I’d love to ask you some questions about your experience with _____. I’m going to include them here, but if you’d rather talk via phone, just let me know! I’ll also include my phone number below.
– Can you give me a little background as to how you know _____?
– What ages are your kids, and in what capacity did _____ help take care of them?
– From your experience, was _____ reliable and dependable?
– Did you feel comfortable with _____ driving your kids, taking them to the park, playing with them near water?
– Did you ever have any instances of being nervous with having _____ around your kids?
– I’d love to know if you had experience with her in your home and outside of babysitting, as well!
Thanks so much for answering these questions! Feel free to email back, or just give me a call.
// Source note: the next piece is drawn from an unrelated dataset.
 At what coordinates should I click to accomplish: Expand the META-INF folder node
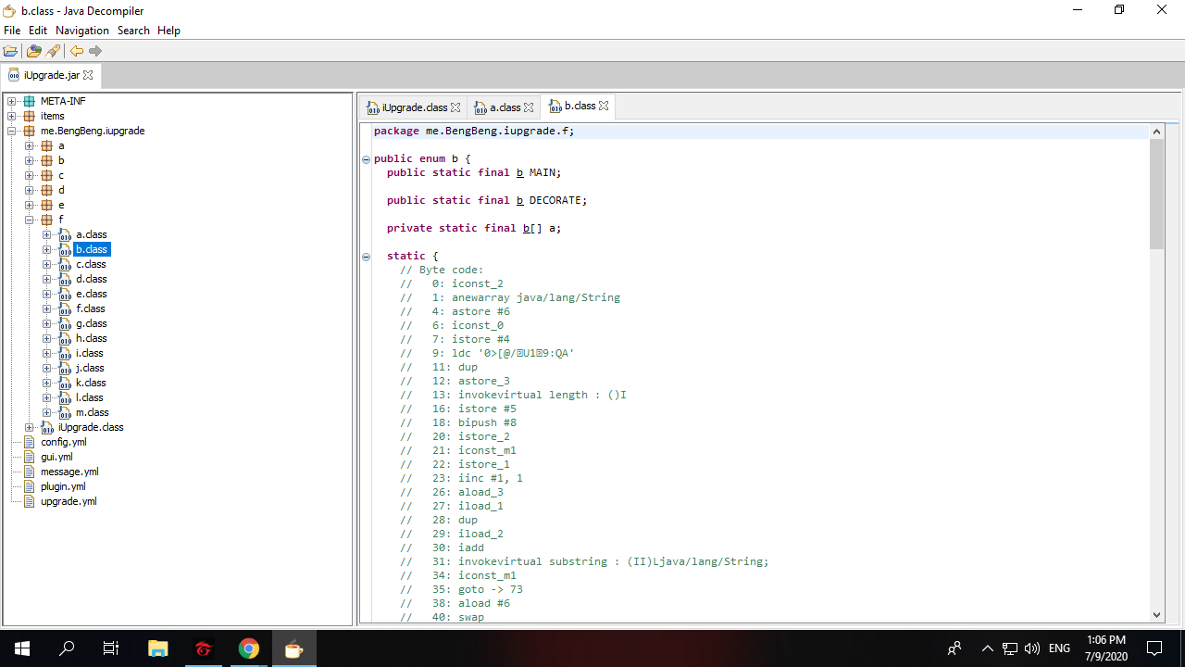[12, 101]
Last thing! You need an easy way to pay your nanny. Because she/he is an employer, you can’t just write her/him a check. You have to have all the legal documentation, and pay quarterly taxes.
We used Poppins Payroll and LOVED it. They created the LLC for us, and took care of all our taxes and tax return paperwork. They used direct deposit to pay our nanny. I would highly recommend.
6. The Right Fit
We have used SO MANY kinds of child care programs while we’ve worked from home. We have had: no childcare, part-time playtime, part-time babysitters, full-time nannies, preschool, no preschool, family members help, neighborhood mother’s helper, drop-off nursery/daycare….you name it!
If we can figure this out, you can to.
Start small. Take on what you and your spouse/partner can handle. Check out all the resources in your area. Don’t be afraid to be selfish for your family, and ask for scholarships, and additional financial resources if you need them.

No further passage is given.